Managing Mental Health During COVID-19: Advice for Older Adults

Managing Mental Health During COVID-19: Advice for Older Adults

May 09, 2020

People of all ages are adjusting to life changes resulting from the COVID-19 pandemic, but older adults may be facing unique challenges. Dr. Kate King, assistant professor of clinical psychology and faculty member in William James College’s geropsychology concentration, offers advice for older adults as they navigate the public health situation.

Have a Realistic Sense of Health

The CDC has identified those age 65 or older as being at greater risk for COVID-19, which may cause many older adults to feel increased anxiety and worry. However, King emphasizes an error in this claim. “It is not age alone that confers risk, it is health status,” she said.

“It’s important to have a realistic sense of our own personal health and level of risk, and to not get too alarmed by messages in the media that are making sweeping generalities,” said King, adding that everyone should be in consultation with a medical provider to make these assessments on a personal level.
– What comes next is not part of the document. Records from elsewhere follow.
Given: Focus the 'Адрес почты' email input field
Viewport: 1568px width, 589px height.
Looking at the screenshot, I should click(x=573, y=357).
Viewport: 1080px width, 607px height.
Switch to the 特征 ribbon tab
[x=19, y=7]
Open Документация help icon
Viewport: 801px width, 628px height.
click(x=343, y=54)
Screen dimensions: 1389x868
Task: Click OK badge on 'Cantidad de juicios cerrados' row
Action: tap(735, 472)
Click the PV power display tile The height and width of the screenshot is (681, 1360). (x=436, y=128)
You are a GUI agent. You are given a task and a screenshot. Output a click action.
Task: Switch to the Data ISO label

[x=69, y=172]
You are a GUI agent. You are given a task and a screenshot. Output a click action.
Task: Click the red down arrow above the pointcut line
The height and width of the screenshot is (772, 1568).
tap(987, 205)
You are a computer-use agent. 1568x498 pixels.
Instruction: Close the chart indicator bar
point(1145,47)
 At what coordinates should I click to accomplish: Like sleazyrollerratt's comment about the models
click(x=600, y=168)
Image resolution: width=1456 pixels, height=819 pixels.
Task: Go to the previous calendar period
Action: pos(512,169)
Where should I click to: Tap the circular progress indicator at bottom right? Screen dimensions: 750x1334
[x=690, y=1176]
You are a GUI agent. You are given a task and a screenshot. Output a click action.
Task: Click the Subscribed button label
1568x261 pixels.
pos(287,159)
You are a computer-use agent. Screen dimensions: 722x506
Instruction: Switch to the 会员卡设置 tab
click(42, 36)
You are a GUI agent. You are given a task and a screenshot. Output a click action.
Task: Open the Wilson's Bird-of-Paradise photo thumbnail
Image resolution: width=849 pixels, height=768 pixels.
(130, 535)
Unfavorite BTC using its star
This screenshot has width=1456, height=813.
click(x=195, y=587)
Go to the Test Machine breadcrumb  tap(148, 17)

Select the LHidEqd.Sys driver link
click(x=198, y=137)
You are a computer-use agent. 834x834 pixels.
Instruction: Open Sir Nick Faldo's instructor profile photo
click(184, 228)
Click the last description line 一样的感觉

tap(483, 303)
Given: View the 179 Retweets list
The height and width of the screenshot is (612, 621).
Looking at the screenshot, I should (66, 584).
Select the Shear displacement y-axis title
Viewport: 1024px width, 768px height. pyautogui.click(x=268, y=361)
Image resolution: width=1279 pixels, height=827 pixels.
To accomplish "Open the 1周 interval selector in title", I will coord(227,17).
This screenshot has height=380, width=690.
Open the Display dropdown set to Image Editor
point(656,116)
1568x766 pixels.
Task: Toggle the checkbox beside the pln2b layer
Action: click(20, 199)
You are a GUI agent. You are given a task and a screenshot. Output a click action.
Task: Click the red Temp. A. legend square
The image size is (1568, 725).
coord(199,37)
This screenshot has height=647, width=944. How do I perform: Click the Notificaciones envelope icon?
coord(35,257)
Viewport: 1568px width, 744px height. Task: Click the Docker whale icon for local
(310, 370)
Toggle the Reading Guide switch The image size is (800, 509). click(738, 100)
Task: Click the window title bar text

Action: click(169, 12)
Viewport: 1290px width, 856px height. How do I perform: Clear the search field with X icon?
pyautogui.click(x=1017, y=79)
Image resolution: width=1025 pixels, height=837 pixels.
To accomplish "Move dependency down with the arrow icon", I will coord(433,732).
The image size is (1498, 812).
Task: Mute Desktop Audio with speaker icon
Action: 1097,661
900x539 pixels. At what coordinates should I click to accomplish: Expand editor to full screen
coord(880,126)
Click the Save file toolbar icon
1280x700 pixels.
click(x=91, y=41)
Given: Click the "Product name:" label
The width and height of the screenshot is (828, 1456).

Remember Social Connections

We may not be able to socialize in the same ways or for the same amount of time, but there are still opportunities to connect with friends, families and communities. King reminded older adults, especially those who live alone, “You are still loved, even if you cannot see each other right now.”

King advised letting family members know the best method to reach out, whether that is via a landline or technologies such as video chatting. Furthermore, scheduling specific time for phone calls can be beneficial to have something to look forward to and to reduce the fear of interrupting others’ lives.

“It’s okay to ask for what you need,” said King, “If you prefer using the landline, make sure your family knows it. If you want people to call more often, you can make a gentle request that they do so.”

Don’t Let Technology Be a Barrier

In a time when more people are relying on new technologies to maintain relationships and even order groceries, learning these unfamiliar methods can be intimidating.

“Regardless of how you feel about the technology, remembering how much you love and miss your family members might inspire you to give it a shot to try to learn,” explained King. She suggested having a patient friend or family member help over the phone, ask for instructions in writing to refer back to, or calling your local Council on Aging, which may have accessible training resources.

Focus on What You Can Control, and What Brings You Joy

During this time, much is uncertain. King emphasized planning those activities that are in your control and feel rewarding. “It is good to do things regularly that give you a sense of achievement, whether it is taking a walk, learning something new, crafting, or just washing your dishes,” said King.

If the media or certain channels make you feel more anxious or upset, limit exposure or watch something that makes you feel better. King explained, “Find things that make you laugh and smile, like a good sitcom on television or just remembering conversations with friends or family that made you laugh.”

Seek Professional Support

Mental health is just as important as physical health and many providers are now offering telementalhealth services.

“If you are experiencing extra stress, anxiety, or feel like your well-being is suffering, it may be a good time to reach out for mental health treatment,” said King.

 

William James College has created an online Resource Hub to provide information, tools and resources to help individuals, parents, educators, mental health professionals, and other members of the community on a variety of topics during this time.

The CDC website and National Council on Aging website both offer additional advice specific to older adult populations.